Abstract
Purpose: The aim of this study was to combine clinical pathologic variables that are associated with pathologic completer response (pCR) and relapse-free survival (RFS) after neoadjuvant chemotherapy into prediction nomograms. Methods: A total of 370 stage II or III breast cancer patients who received neoadjuvant docetaxel/doxorubicin chemotherapy were enrolled in this study. We developed the nomograms using logistic regression model for pCR and Cox proportional hazard regression model for RFS. Results: The nomogram for pCR based on initial tumor size, estrogen receptor (ER), human epidermal growth factor receptor 2, and Ki67 had good discrimination performance (AUROC = 0.830). Multivariate Cox model identified age less than 35, initial clinical stage, pathologic stage, ER, Ki67 as prognostic factors, and the nomogram for RFS was developed based on these covariates. The concordance index for the second nomogram was 0.781, and calibration was also good. Conclusions: We developed nomograms based on clinical and pathologic characteristics to predict the probability of pCR and RFS for patients receiving neoadjuvant docetaxel/doxorubicin chemotherapy.

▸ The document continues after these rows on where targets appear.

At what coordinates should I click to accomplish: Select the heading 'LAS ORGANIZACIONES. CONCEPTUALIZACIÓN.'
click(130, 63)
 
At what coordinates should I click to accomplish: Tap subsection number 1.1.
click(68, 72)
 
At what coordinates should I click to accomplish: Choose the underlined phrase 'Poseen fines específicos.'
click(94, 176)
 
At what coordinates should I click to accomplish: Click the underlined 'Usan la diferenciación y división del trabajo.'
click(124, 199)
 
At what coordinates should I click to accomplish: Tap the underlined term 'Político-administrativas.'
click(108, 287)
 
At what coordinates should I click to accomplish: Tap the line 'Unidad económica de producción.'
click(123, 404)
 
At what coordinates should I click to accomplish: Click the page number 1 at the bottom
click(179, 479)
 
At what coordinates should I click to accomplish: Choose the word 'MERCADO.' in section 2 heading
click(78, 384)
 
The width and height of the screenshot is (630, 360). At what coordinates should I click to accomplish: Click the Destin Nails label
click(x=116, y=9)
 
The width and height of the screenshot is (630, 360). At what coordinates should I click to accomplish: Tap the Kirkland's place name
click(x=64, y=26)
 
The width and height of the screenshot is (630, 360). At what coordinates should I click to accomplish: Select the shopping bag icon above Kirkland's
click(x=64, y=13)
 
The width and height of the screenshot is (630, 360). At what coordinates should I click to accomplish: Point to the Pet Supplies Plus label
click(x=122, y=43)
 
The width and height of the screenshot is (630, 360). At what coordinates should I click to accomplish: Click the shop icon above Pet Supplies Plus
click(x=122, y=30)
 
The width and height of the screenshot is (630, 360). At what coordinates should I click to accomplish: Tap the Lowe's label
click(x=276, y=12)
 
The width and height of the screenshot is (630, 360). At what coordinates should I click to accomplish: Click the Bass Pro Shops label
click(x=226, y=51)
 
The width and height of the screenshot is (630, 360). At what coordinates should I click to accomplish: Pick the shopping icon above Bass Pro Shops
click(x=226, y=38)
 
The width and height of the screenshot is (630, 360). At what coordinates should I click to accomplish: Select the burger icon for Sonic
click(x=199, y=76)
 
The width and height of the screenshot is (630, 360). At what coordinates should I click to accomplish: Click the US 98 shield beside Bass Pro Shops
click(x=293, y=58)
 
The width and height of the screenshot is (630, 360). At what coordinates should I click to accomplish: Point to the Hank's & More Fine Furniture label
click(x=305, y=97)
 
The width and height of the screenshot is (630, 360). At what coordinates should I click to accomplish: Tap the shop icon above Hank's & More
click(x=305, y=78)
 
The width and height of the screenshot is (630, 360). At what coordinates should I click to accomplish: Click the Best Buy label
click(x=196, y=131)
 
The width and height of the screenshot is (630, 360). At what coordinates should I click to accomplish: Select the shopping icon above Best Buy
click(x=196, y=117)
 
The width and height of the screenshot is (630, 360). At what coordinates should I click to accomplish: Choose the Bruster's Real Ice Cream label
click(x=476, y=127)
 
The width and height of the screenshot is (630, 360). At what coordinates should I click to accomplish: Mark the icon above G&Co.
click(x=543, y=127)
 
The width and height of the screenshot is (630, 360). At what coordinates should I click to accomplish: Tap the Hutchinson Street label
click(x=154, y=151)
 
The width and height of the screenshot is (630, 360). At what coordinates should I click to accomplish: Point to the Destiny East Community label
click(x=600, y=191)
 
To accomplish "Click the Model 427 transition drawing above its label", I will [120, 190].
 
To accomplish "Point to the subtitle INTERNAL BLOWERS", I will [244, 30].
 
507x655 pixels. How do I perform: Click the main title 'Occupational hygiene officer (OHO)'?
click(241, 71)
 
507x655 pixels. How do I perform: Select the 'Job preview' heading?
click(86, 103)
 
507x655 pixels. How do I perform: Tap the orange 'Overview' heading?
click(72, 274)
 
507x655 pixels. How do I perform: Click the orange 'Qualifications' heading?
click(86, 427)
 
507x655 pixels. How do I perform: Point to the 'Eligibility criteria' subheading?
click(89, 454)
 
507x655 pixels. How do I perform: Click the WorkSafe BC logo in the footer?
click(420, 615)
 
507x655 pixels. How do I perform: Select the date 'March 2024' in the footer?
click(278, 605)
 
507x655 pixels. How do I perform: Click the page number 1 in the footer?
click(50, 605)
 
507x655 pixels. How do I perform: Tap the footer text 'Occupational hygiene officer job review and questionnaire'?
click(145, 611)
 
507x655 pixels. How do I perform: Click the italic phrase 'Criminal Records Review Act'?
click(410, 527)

| Original language | English |
|---|---|
| Pages (from-to) | 1301-1308 |
| Number of pages | 8 |
| Journal | Journal of Cancer Research and Clinical Oncology |
| Volume | 137 |
| Issue number | 9 |
| DOIs | |
| State | Published - Sep 2011 |
| Externally published | Yes |
UN SDGs
This output contributes to the following UN Sustainable Development Goals (SDGs)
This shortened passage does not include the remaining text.